My friend got another fence from church: you know who you need to vote for in the 2016 presidential election, despite his obvious moral failings.  Which, incidentally, was her church breaking a tax law. The goal was to appoint Supreme Court justices who could impose that church’s fences on all of us. We can faithfully disagree about the morality of abortion.  The shadow I see here is “win at any price,” The beacons of environmental protection, human rights, the rule of law, are fading under that shadow of “win at any price.” We follow a savior who surely did not win at any price.  He lost on purpose, for us, on a cross. To win human power struggles at any price is to abandon the beacon of God’s Kingdom. 

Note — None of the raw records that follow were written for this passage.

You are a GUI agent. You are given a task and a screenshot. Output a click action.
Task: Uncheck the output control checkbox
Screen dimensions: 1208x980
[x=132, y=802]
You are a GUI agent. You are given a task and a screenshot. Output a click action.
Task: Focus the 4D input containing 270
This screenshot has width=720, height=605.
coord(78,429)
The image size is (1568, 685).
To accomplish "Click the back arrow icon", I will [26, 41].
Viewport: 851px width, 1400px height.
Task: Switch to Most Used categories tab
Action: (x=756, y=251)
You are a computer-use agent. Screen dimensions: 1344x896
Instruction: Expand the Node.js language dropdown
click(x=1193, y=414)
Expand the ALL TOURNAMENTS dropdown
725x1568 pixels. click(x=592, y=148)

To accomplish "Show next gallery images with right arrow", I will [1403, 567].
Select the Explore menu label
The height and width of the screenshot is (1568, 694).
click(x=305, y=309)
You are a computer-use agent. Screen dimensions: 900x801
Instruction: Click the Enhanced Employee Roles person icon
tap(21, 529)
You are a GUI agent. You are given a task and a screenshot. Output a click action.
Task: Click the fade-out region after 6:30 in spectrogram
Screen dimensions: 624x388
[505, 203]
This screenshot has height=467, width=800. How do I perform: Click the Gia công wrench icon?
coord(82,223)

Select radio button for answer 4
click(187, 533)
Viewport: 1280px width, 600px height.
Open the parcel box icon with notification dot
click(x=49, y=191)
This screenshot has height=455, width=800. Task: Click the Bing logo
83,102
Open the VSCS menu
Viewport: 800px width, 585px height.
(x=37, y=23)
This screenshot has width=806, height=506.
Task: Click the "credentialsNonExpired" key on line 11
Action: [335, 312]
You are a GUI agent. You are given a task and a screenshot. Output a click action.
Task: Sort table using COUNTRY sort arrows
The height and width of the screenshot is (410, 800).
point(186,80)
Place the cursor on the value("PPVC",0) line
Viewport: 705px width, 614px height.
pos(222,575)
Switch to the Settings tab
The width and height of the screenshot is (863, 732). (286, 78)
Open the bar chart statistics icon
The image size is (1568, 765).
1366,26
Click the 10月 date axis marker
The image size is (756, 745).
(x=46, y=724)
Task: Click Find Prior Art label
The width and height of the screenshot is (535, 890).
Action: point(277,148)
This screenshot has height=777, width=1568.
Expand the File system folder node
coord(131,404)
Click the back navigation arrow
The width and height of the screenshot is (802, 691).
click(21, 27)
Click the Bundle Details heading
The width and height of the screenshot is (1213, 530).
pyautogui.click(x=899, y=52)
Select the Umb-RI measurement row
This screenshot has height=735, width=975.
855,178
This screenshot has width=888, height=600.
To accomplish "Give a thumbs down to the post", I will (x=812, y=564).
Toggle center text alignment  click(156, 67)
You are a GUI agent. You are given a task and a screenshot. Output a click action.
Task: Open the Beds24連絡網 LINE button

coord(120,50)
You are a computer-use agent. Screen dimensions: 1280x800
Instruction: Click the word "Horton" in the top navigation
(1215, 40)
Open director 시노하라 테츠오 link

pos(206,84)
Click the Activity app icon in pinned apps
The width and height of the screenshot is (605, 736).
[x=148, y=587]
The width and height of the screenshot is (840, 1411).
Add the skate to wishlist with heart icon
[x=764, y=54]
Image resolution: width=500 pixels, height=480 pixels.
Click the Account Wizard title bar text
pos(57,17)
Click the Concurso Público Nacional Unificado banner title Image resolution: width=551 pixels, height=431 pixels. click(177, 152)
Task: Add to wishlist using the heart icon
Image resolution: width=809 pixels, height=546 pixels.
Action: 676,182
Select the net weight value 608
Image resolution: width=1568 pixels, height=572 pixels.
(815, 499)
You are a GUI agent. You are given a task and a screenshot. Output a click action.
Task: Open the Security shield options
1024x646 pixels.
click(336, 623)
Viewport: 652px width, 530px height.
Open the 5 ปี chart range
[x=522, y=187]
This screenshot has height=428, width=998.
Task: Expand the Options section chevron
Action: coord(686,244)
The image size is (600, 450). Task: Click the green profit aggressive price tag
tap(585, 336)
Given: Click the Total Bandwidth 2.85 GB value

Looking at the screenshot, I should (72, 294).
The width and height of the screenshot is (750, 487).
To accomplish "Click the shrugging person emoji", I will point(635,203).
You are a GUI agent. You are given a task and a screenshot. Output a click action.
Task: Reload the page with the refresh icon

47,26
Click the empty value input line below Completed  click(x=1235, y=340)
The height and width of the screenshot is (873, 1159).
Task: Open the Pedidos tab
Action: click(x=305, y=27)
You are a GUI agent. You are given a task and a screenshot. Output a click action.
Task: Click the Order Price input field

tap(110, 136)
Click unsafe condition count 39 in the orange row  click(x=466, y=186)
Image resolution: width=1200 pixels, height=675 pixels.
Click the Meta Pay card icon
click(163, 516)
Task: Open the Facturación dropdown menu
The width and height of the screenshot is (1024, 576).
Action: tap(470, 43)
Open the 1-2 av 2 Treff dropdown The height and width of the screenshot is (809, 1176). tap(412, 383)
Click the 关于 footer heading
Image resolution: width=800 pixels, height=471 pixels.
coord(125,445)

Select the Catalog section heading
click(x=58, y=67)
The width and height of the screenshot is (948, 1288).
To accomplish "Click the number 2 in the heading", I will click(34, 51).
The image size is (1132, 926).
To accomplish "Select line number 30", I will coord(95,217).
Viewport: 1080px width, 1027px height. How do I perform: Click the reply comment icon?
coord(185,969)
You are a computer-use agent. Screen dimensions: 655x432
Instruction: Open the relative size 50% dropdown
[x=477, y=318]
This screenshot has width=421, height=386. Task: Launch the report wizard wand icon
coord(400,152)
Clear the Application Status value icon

Is there a beacon to be had in politics today? I believe there is.  We have beautiful ideals in common.  John McCain’s eulogies have allowed people to express them at length. And it’s painful to see how far away we are from those.  But giving up on government is turning our backs on the precious beacon of those ideals and resigning ourselves to living in deep and destructive shadow.  We may not get very far, but we need to be walking in the right direction.  I do have one fence for myself here.  I will educate myself about the whole ticket, even the water district, and vote the whole ticket, and invite my friends to do the same. Care to join me?     

Do you talk about ethics with your friends, coworkers and relatives?  I think we can go a little deeper than the slogans on our sign.  So when somebody gives you a proof text, or says, “there’s no law against it,” you could explain that we look at ethics differently. Fences are easier than beacons, but beacons are more powerful.  Let your light shine.  We have ideals. We may never reach them, but in striving to live the gospel our hearts and minds are opened. In speaking our values, we challenge ourselves to live them.  And in following the beacon who is Jesus Christ, we discover deep integrity, and abiding grace, and the transforming power of love. Amen.